Stroke that is caused by poor blood flow into the brain results in cell death, including ischemia stroke due to lack of blood into brain tissue, and hemorrhage due to bleeding. Both of them will give rise to the dysfunction of brain. In general, the signs and symptoms of stroke are the inability of feeling or moving on one side of body, sometimes loss of vision to one side. Above symptoms will appear soon after the stroke has happened. If the symptoms and signs happen in 1 or 2 hours, we often call them as transient ischemic attack. Moreover, hemorrhagic stroke often leads to severe headache. It is known that neuronal death can happen after stroke, and it depends upon the activation of N-methyl-D-aspartate (NMDA) excitatory glutamate receptor which is the goal for a lot of neuroprotective agents. Nitrous oxide was discovered by Joseph Priestley in 1772, and then he and his friends, including the poet Coleridge and Robert Sauce, experimented with the gas. They found this gas could make patients loss the sense of pain and still maintain consciousness after inhalation. Shortly the gas was used as an anesthetic, especially in the field of dentists.

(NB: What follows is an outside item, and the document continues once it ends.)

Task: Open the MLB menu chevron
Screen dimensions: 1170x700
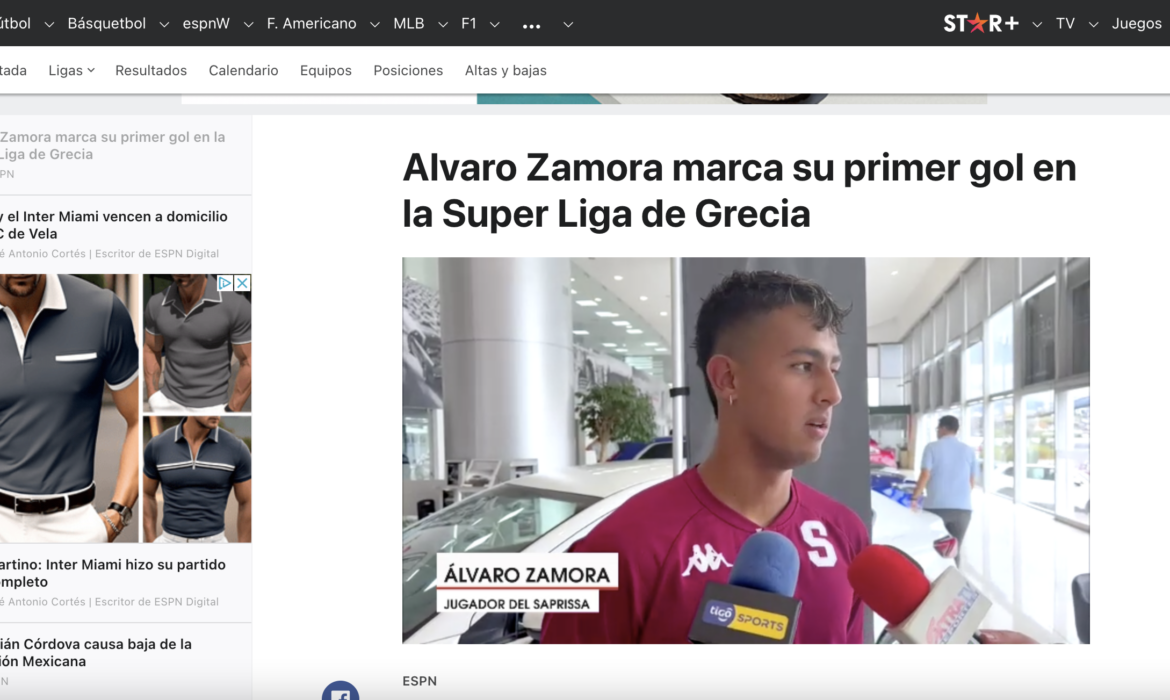Action: click(442, 25)
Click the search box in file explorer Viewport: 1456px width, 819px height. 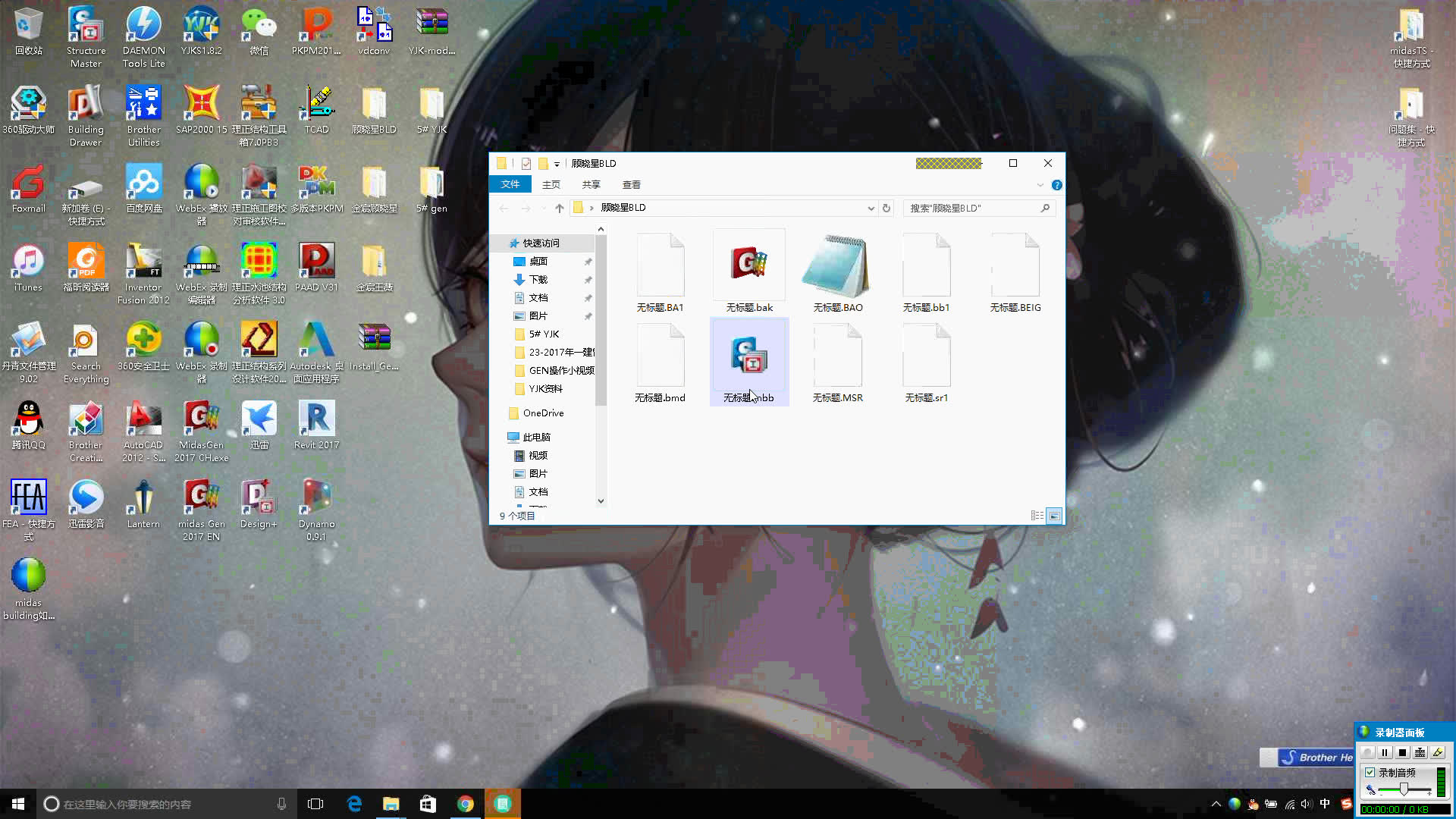click(975, 207)
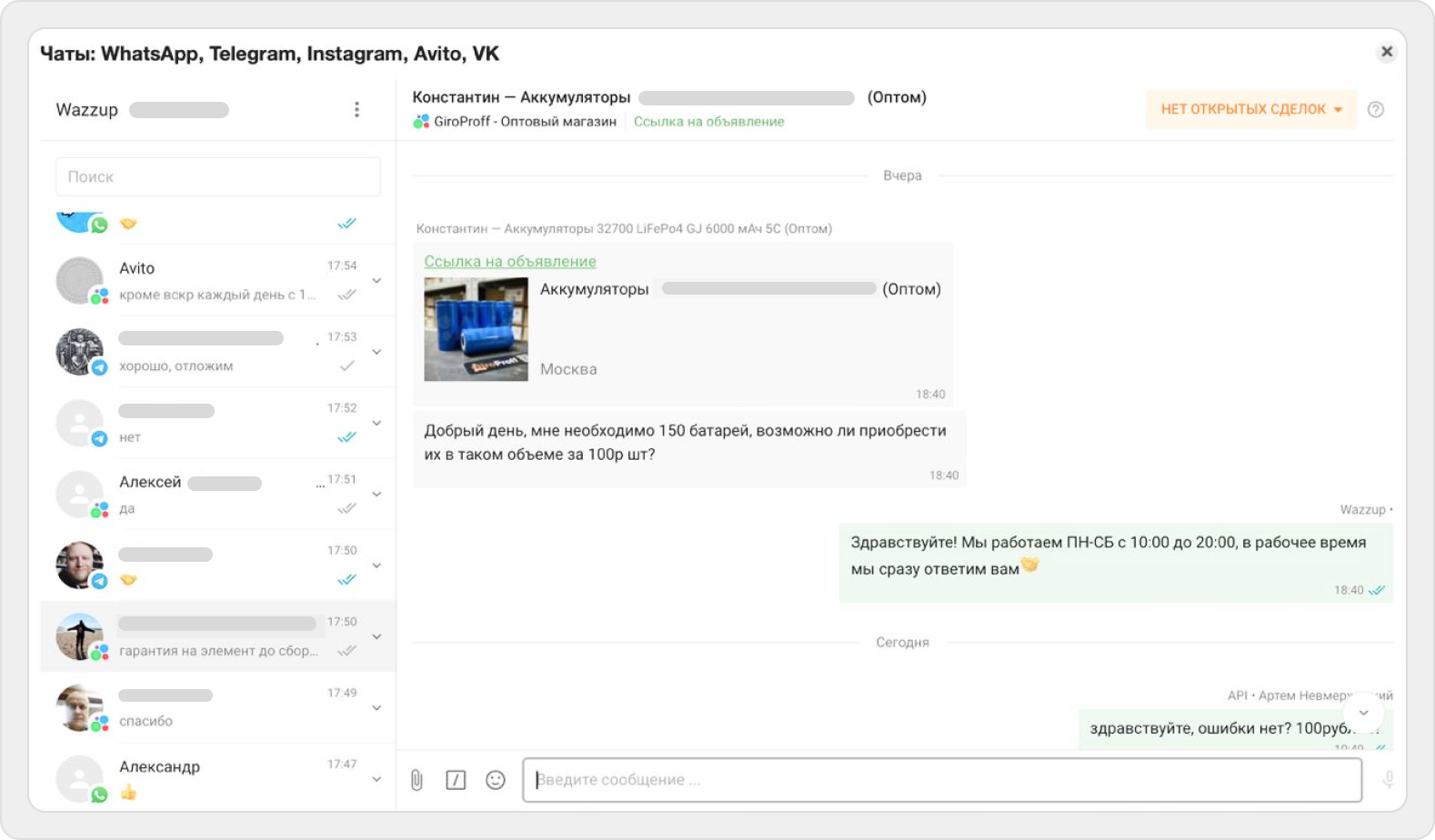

Now, accroding to theme of Helene N. David and other scientists, both of nitrous oxide at 75 vol% and xenon at 50 vol% could reduce ischemic neuronal death in the cortex by 70% and decrease NMDA-induced Ca2+ influx by 30%. Therefore, more clinical and experimental studies are important to illuminate the mechanisms of how nitrous oxide protects brain tissue and to explore the best protocol of this gas in stroke treatment.

Keywords: anesthetics; clinical research; experimental research; ischemia; neuroprotective effects; nitrous oxide.